In the U.S., there are two institutions responsible for regulating the Forex market: the Commodity Futures Trading Commission (CFTC) and the National Futures Association (NFA). All U.S. forex brokers (including the introducing brokers) must be registered with the National Futures Association (NFA), the self-regulating governing body that provides the regulatory framework to ensure transparency, integrity, abiding of regulatory responsibilities, and protection of various market participants.
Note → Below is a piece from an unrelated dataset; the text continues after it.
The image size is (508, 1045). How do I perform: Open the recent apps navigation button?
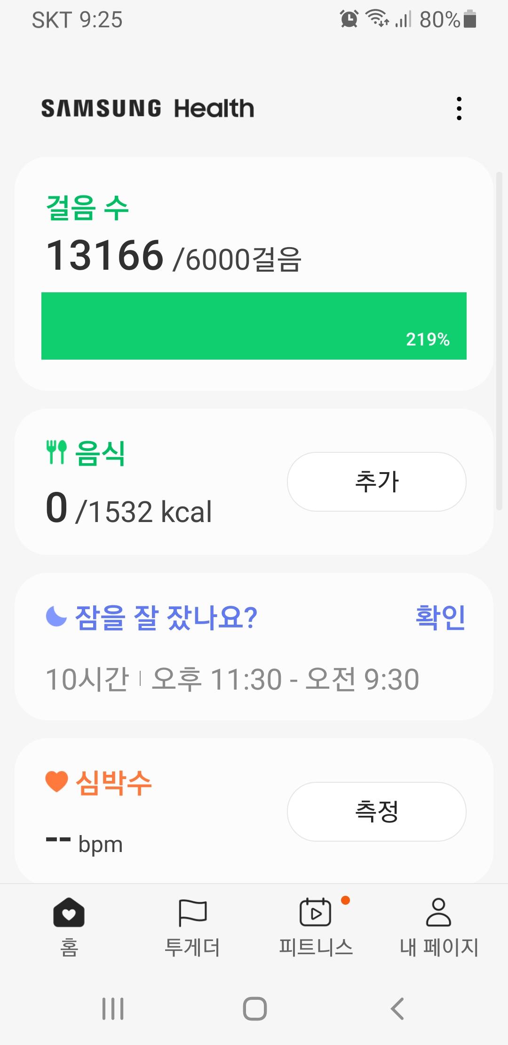(113, 1009)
The NFA also offers an online verification system called Background Affiliation Status Information Center (BASIC), where forex brokerage firms can be verified for having necessary regulatory compliance and approval. Every Forex broker operating in the U.S. is also supposed to register with the CFTC. The laws enforced by the CFTC and NFA apply to the Forex brokers based in the US and any other Forex broker, who intends to serve US-based clients.
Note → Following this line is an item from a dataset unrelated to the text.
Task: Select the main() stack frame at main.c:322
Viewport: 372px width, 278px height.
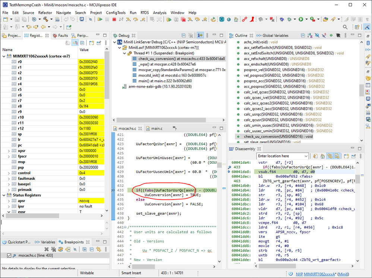Action: [x=164, y=81]
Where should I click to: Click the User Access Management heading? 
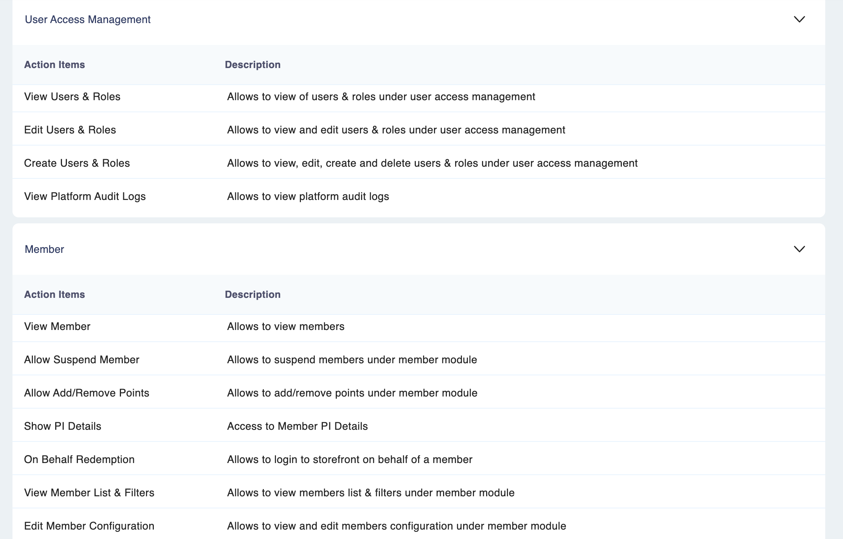pyautogui.click(x=88, y=20)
The Securities Exchange Commission (SEC) does not have authority over the Forex market because it doesn't consider currency pairs a security.

Dodd-Frank Act: Forex Rules

In the United States, the Dodd-Frank Act constitutes the primary body of rules governing Forex trading. Signed into law in 2010 by President Obama, it reformed insufficient financial regulation that allowed too much leeway to financial institutions, which contributed to causing the 2007-2008 financial crisis.

These regulations have "scared off" both the Forex brokers and the retail traders. There are fewer Forex brokers currently operating in the U.S. compared to other areas in the world because of the regulations enforced by the NFA.

U.S.-Regulated Forex Brokers

This list of seven U.S.-regulated forex brokers (that remain after Dodd-Frank washout) is not in any particular order, and it is not comprehensive:

  • Owned by NYSE-listed parent company, GAIN Capital Holdings, Inc. (GCAP), offers many salient features like tight forex spreads, timely trade executions, a mobile trading platform, and numerous technical research indicators in 29 different languages. trading offers integration across MetaTrader 4 or FOREXTrader PRO platforms.
  • OANDAOANDA is another popular broker offering competitive spreads with no commissions and deep market liquidity, along with its OANDA Marketplace which offers loads of features for forex traders such as forex tools, products, advanced analytical tools, forex news, training videos, and MT4 plugins from OANDA and associated partners.
  • TD Ameritrade: TD Ameritrade offers powerful charting tools, capable of comparing multiple currency pairs alongside each other, as well as providing any necessary technical indicators. Customers can also analyze social sentiment from Twitter. They also provide reputable third-party research tools from Morningstar and Market Edge.
  • ATC BROKERS: STP Execution, No Dealing Desk, Scalping Allowed, Multiple Brackets Order, along with other risk management tools like breakeven capability, custom trailing stop-loss, and more enable ATC BROKERS to be one of the popular regulated brokers of U.S.
  • thinkorswimthinkorswim by TD Ameritrade, Inc. is another popular U.S.-regulated forex broker that offers trading in more than 100 global currency pairs.
  • Interactive Brokers: Another popular broker having a global presence, Interactive Brokers claims to have low trading costs with high-level execution, global offerings, high-end trading technology, risk management tools, and trading tutorials. 
  • Ally Invest: Ally provides traders with comprehensive research and analysis, competitive pricing and robust educational resources. The trading platform includes a full suite of trading tools, 24/5 market access and a practice account for testing investing approaches.

The Bottom Line

Regulations are a balancing act. Too little will lead to financial irregularities and inadequate protection to individual traders; too much will lead to a lack of competitiveness in global markets. One major challenge reported with U.S. forex regulators is that leverage provided is limited to 50:1, while global brokers, outside of U.S. regulations purview, provide up to 1000:1 leverage. Traders and investors need to take a cautious approach, ensuring security first.

Disclaimer: Information presented is as available at the time of writing this article, and may change in due course of time. The author does not hold an account with any of the mentioned brokers.